#### Supplied data

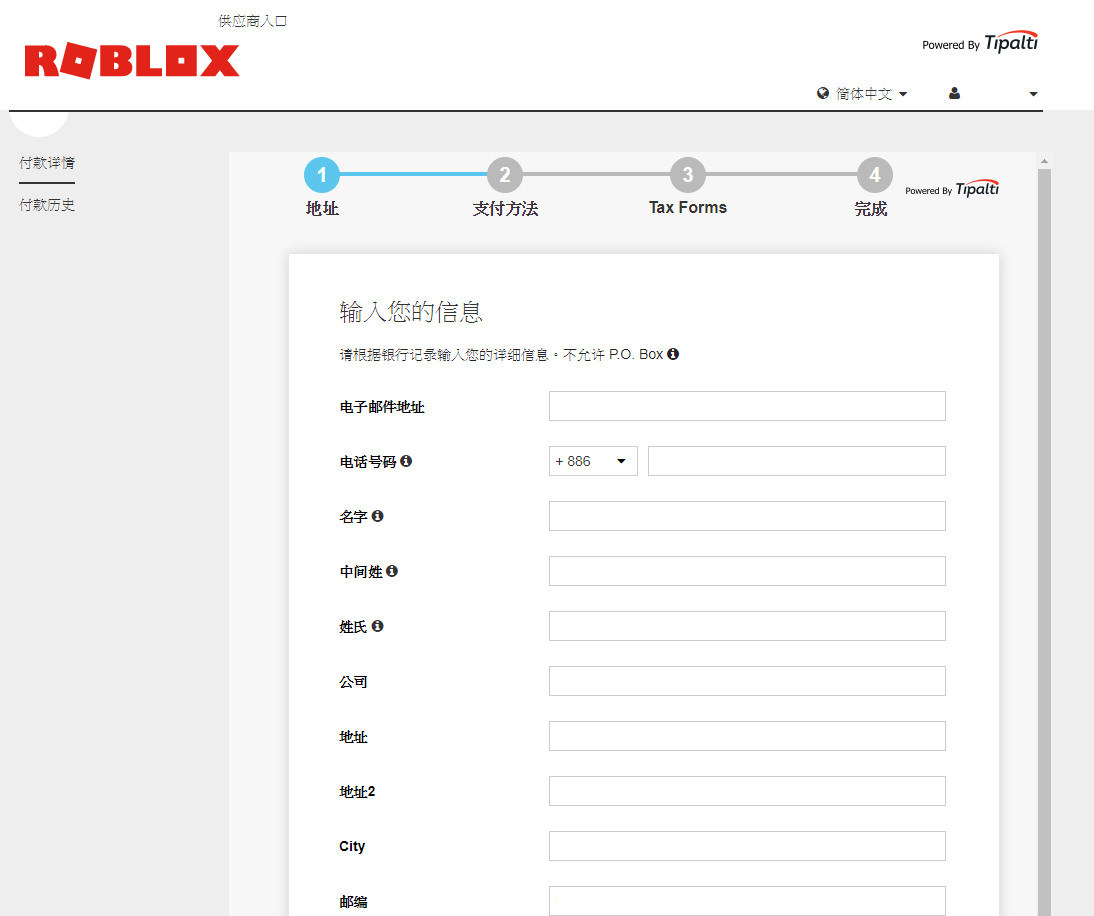
Task: Click the scrollbar up arrow
Action: pos(1044,159)
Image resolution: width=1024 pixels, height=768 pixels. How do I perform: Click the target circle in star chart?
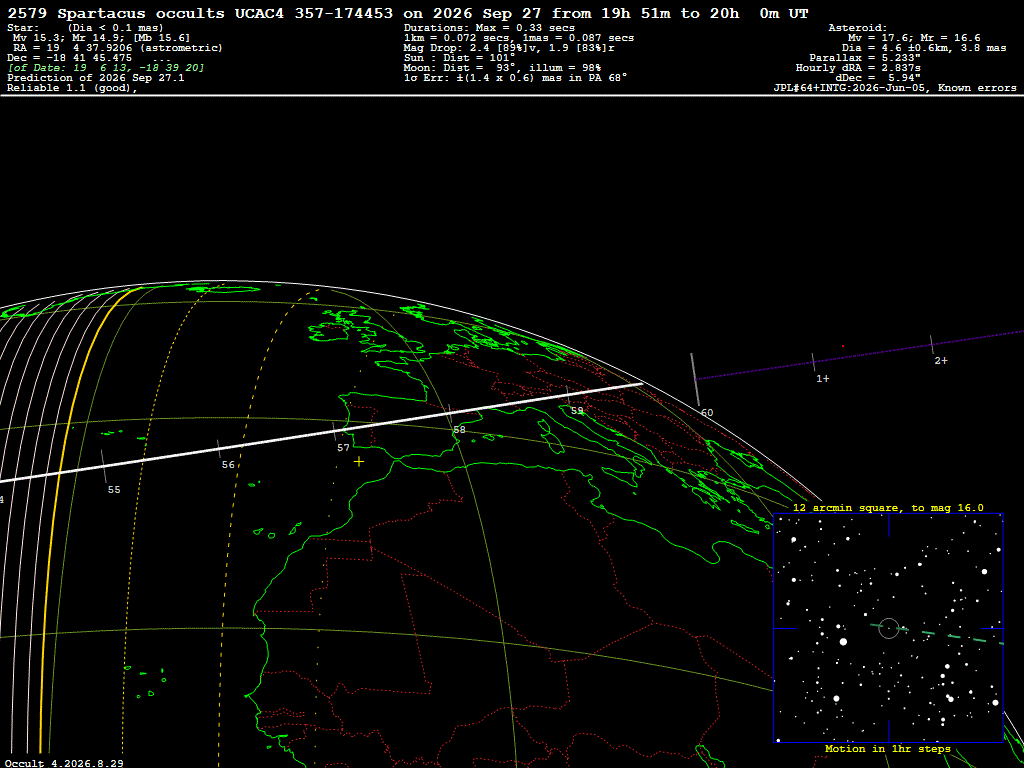tap(889, 628)
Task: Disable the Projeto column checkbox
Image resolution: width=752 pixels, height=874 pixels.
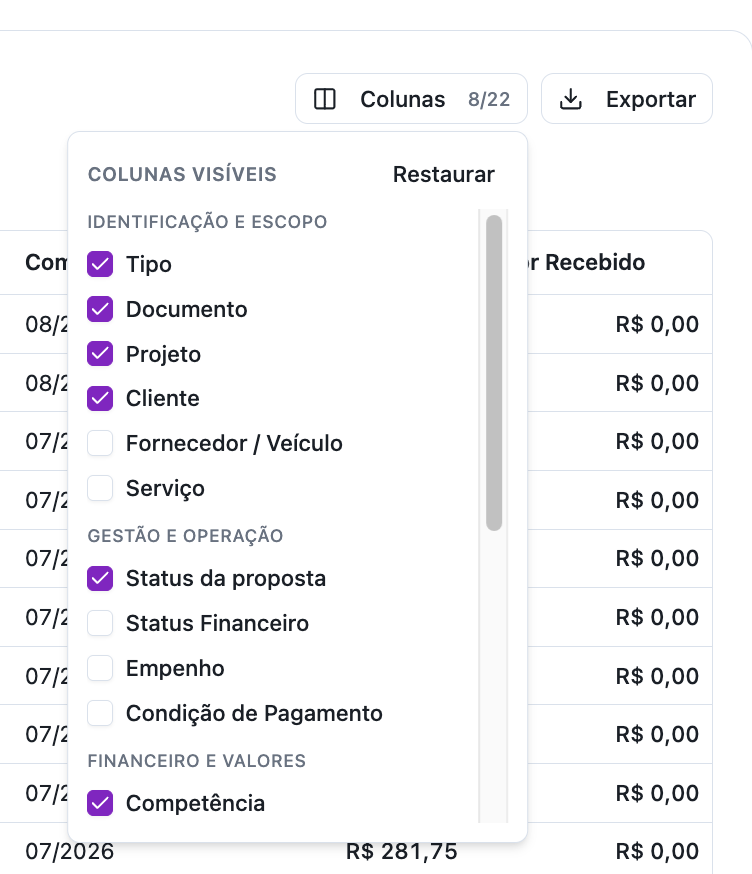Action: pyautogui.click(x=100, y=354)
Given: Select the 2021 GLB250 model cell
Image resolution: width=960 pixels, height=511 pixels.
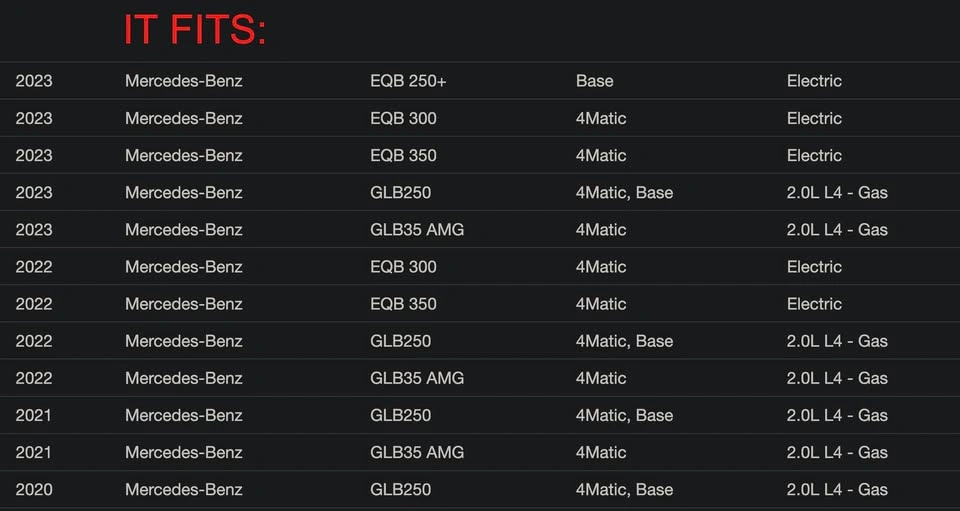Looking at the screenshot, I should 400,415.
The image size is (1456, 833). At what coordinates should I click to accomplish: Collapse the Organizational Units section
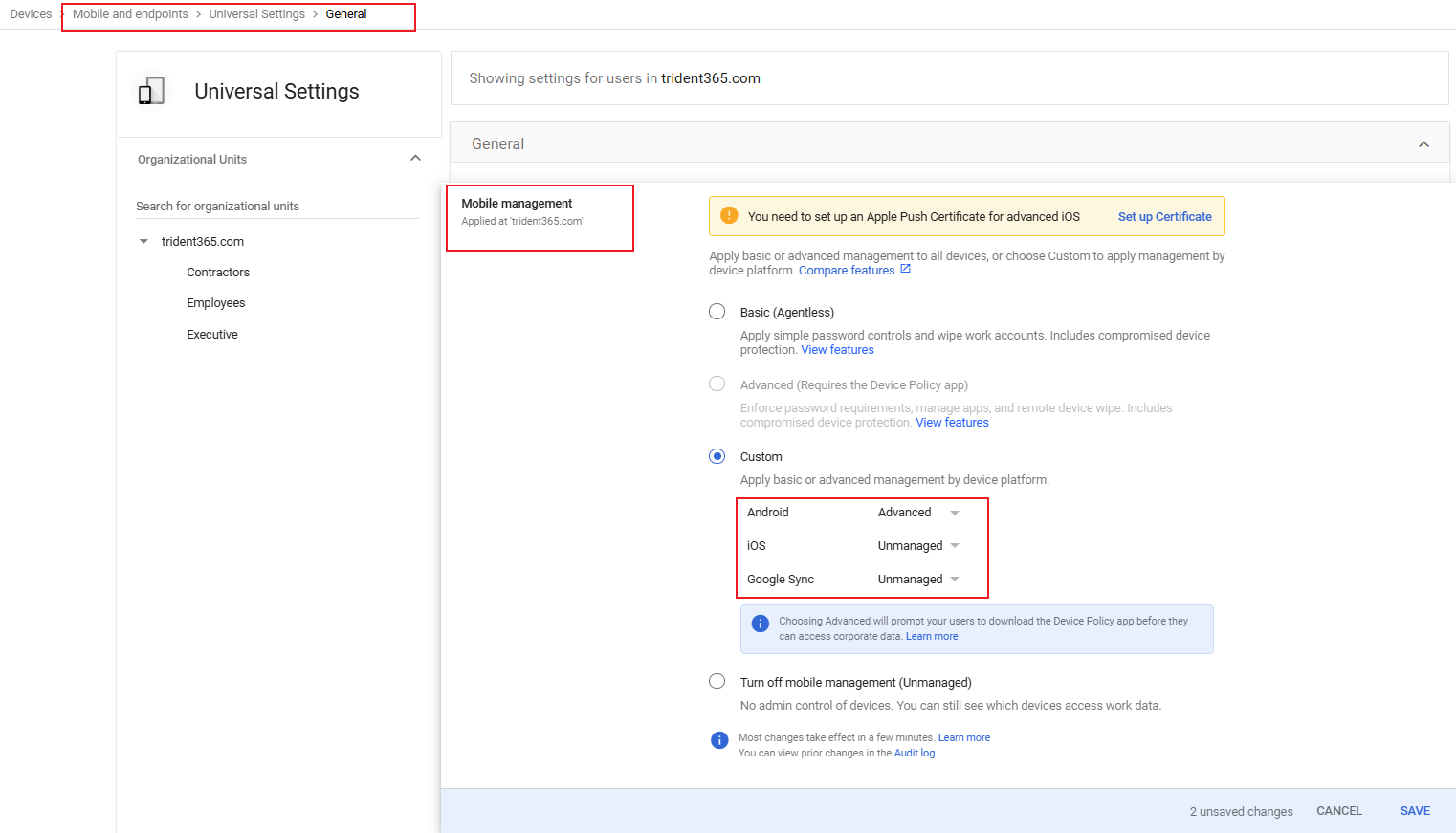[415, 159]
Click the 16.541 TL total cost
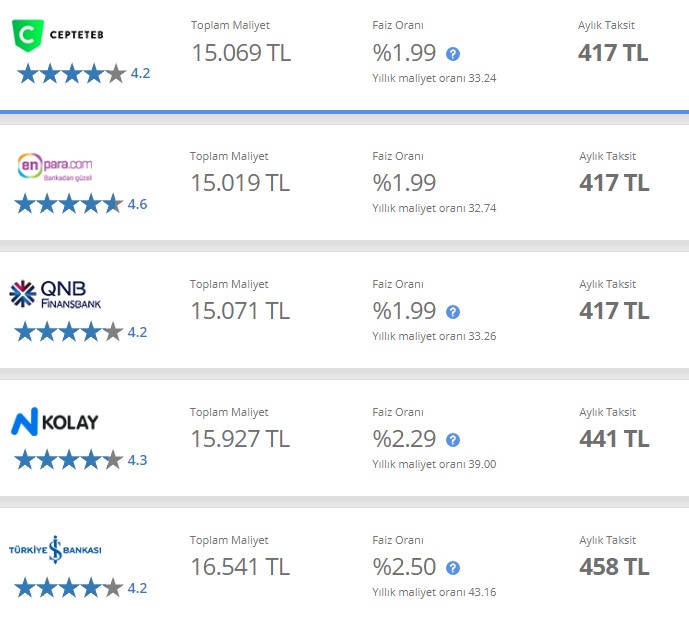 (x=240, y=567)
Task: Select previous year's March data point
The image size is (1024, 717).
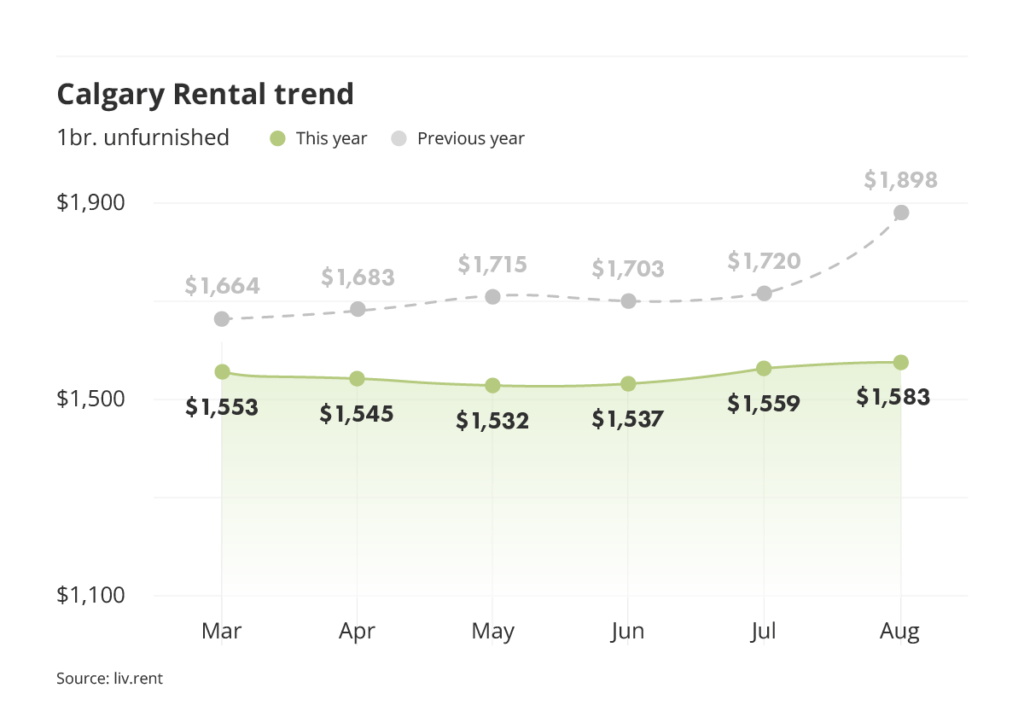Action: click(222, 319)
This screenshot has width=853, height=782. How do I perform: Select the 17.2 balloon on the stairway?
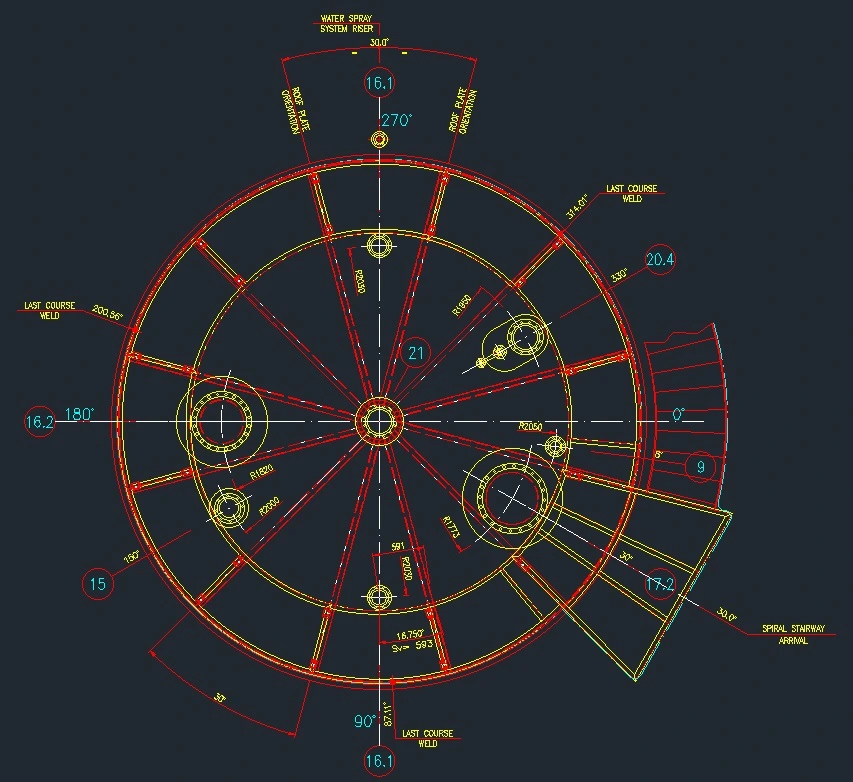(x=660, y=584)

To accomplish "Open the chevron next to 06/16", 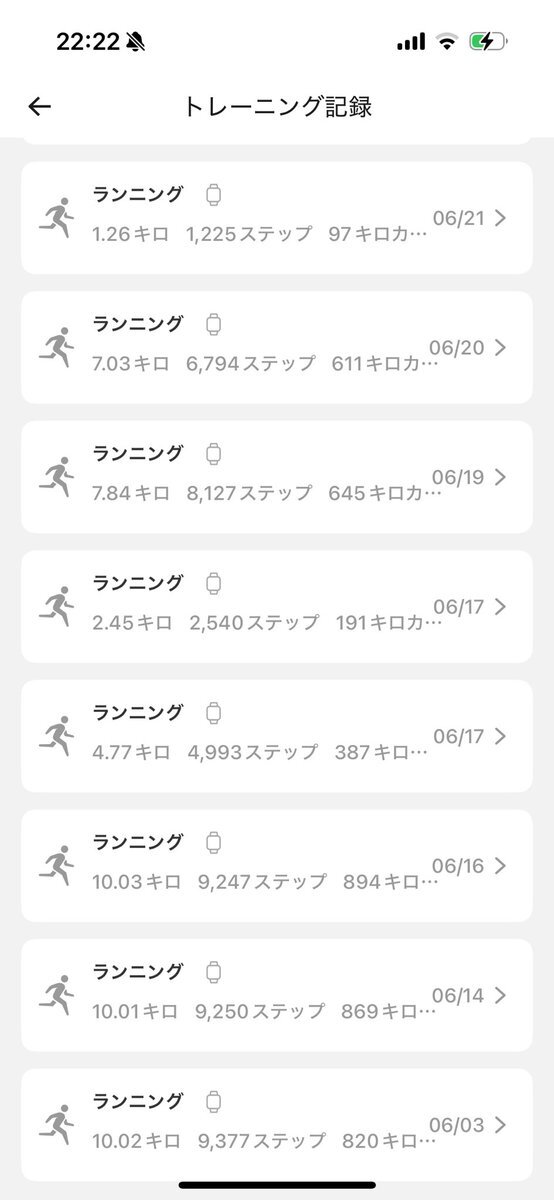I will (x=501, y=866).
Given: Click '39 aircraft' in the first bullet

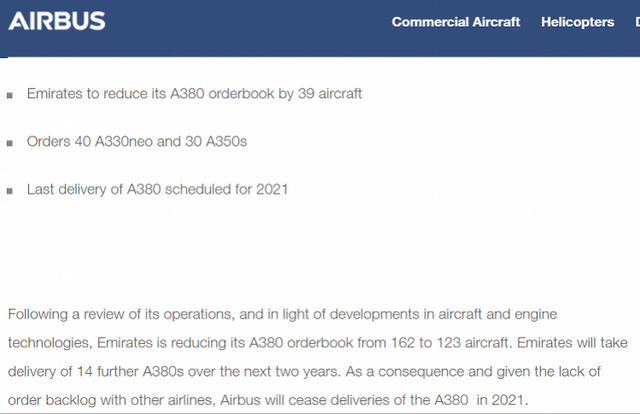Looking at the screenshot, I should click(x=330, y=93).
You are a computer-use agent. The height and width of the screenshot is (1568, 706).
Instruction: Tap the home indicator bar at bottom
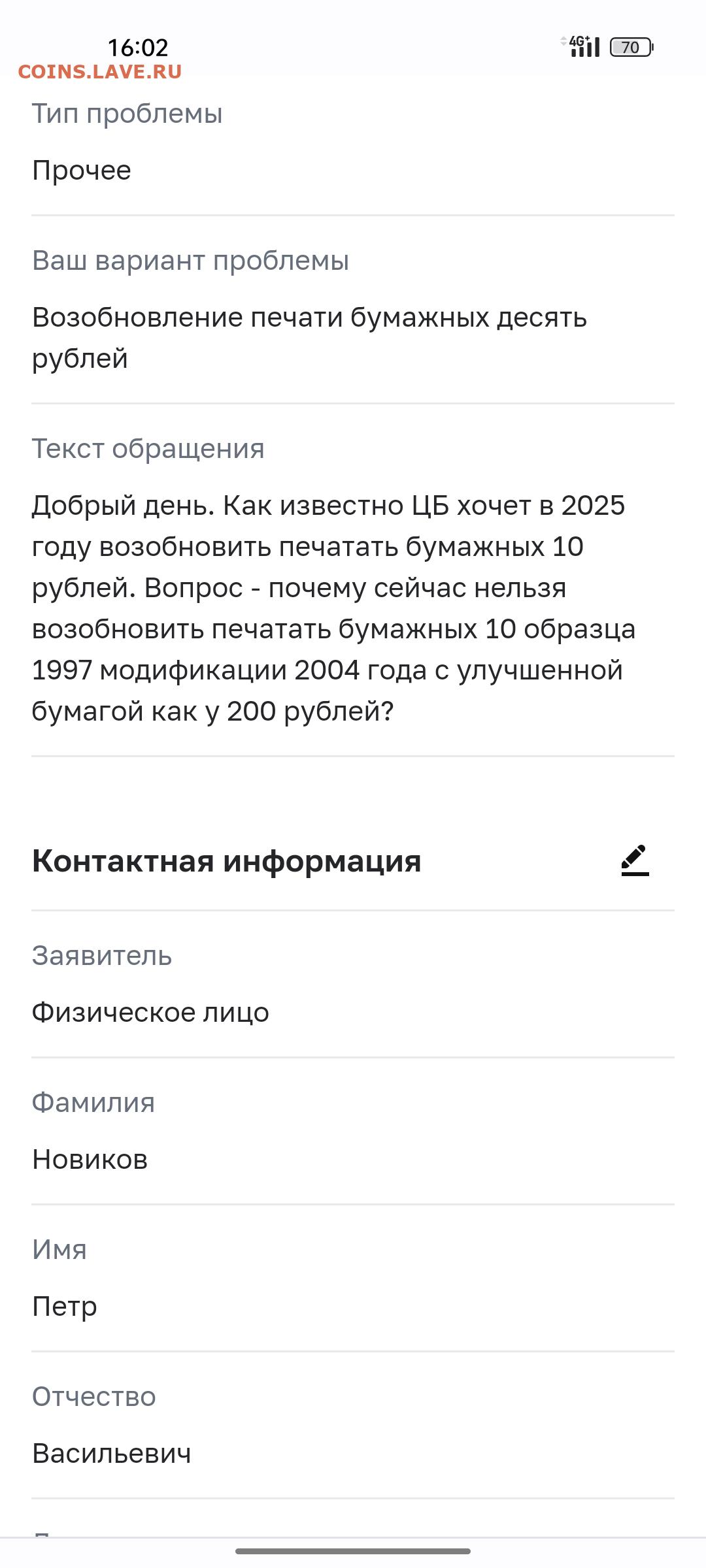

########

Problem to solve: Leave out each picture and extract the lines from the one containing "You are a computer-use" through the end of the records above, inclusive, exactly as they stand.

Your response:
You are a computer-use agent. The height and width of the screenshot is (1568, 706).
Instruction: Tap the home indicator bar at bottom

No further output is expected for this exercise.